Although ostensibly a piece of high fantasy (once, it should be noted, one of the most denigrated and critically shunned of all genres, whether cinematic or textual), Game of Thrones, as well as the series of books upon which it is based, draws heavily upon our own history for both its narrative and its dense mythology. Most notably, the conflict between the Starks and the Lannisters is a highly fictionalized version of England’s Wars of the Roses between the rival royal houses of York and Lancaster. However, history works in Game of Thrones in a number of other ways as well, many of which are quite relevant to our own allegedly postmodern moment in which History (not the upper case “H”) as a discipline and a way of conceiving the past is dying. In the world of GoT, the actions of prior generations continue to exert a terrible pull on the present and, it is suggested, the actions of any given character in the diegetic present can and indeed probably will have dire consequences in the future. This, combined with the series’ obvious debt to medieval European culture for its worldview and its production design, says a great deal about how we in contemporary American culture conceive of the Middle Ages. In other words, as a place where life was nasty, brutish, and short. Oh, and sexually violent.

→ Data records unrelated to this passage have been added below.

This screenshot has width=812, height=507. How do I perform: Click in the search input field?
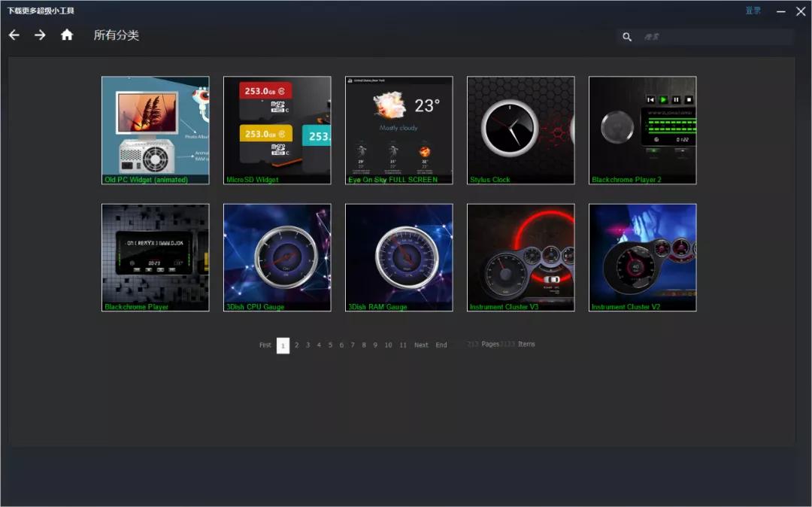tap(714, 37)
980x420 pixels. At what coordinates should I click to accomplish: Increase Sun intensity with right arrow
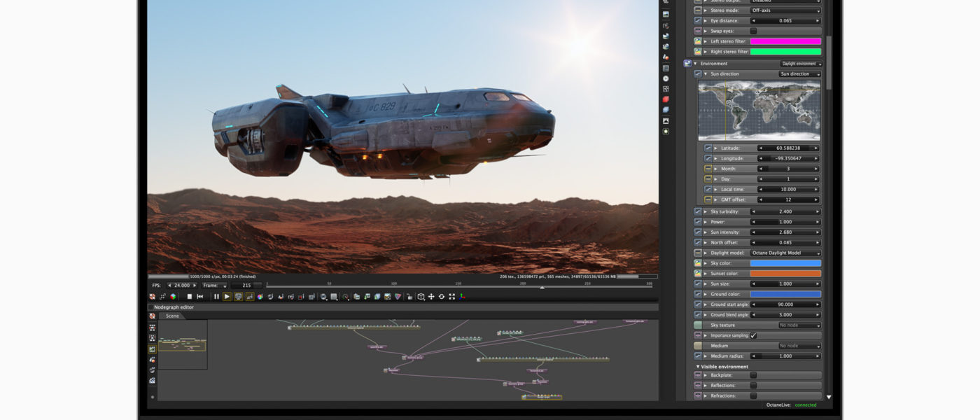816,232
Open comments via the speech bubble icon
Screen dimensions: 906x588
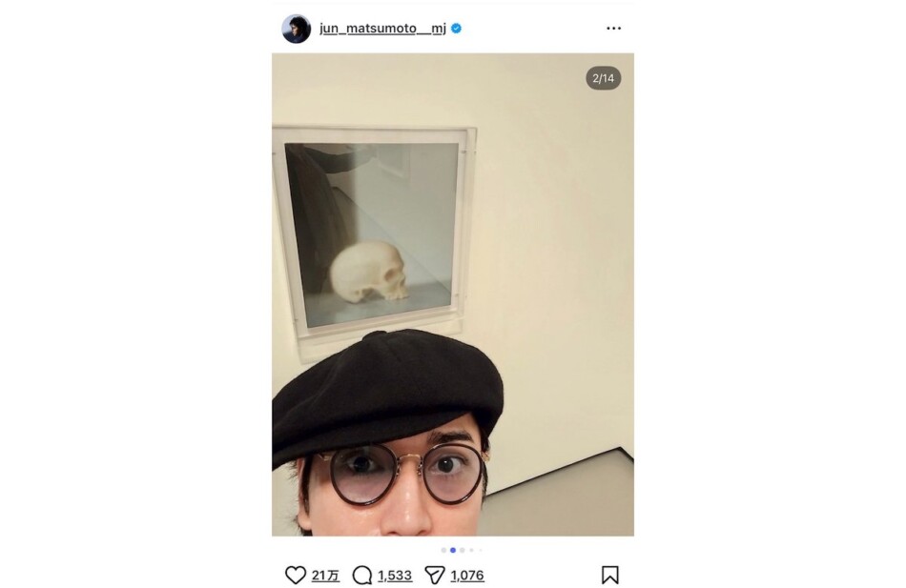coord(362,575)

It is precisely this sexual violence, particularly against women, that is the series’ greatest strength and its greatest weakness. From the horrific death of the prostitute Ros at Joffrey’s demented hands to Jaime’s recent rape of Cersei, the world of Game of Thrones is incredibly dangerous for women (even more than it is for people of both genders). While GoT’s use of violence can be used to critique the ways in which even modern America’s social fabric harbors extraordinary dangers for women and those who do not perform “appropriate” masculinity, there are times when it drops the ball, participating in the very culture that it serves to critique. As I have argued before on this blog, Jaime’s raping of Cersei in particular serves as a potent reminder of what can happen when the avowed purposes of a scene (in this case, highlighting the sexual pathology of the siblings, as well as the true darkness at the heart of Jaime’s character) goes horribly wrong. As such, GoT is a commentary on not only the highly precarious position women–especially those in power–occupy in American society, but also the contradictions and complexities inherent in the representation of sexual and gender violence.
Finally, as Todd VanDerWerff argues in his review of the episode “The Mountain and the Viper,” Game of Thrones has repeatedly shown us a world in which literally no one is safe. From Ned’s beheading that ended the first season to the trauma of the Red Wedding to the brutal killing of Oberyn Martell, the series has eschewed any reliance upon the survival of its main characters. Much as American Naturalism argued that the universe does not care about the fate of humans, so the tides of fate seem to sweep these characters along, with even seemingly inconsequential actions having far ranging consequences that can change the fate of a world. In addition to resonating with our postmodern society in which horrible events seem to have no precise cause, Game of Thrones also resonates with our terrorism culture, wherein all of life is unstable because one (allegedly) never knows when the next attack will come nor whom it will strike down. Far from making such randomness understandable or assuaging those anxieties, the series instead seems to amplify them, so that, as viewers, we feel constantly on edge, waiting for the axe to fall.
Much as Westeros during Robert’s reign appeared stable while truly rotting from within, so GoT disguises its political commentary beneath the veneer of high fantasy. There is a reason, I would argue, that both the novels and the HBO series have gained such cultural cache. Like all good fantasy (including the venerable works of J.R.R. Tolkien), Game of Thrones holds a mirror up to our society and reflects our own ugliness, misogyny, and violence back at us. While we may go to the series seeking an escape from the harsh world that we live in, we will find instead that the world of Game of Thrones is uncomfortably close to our own.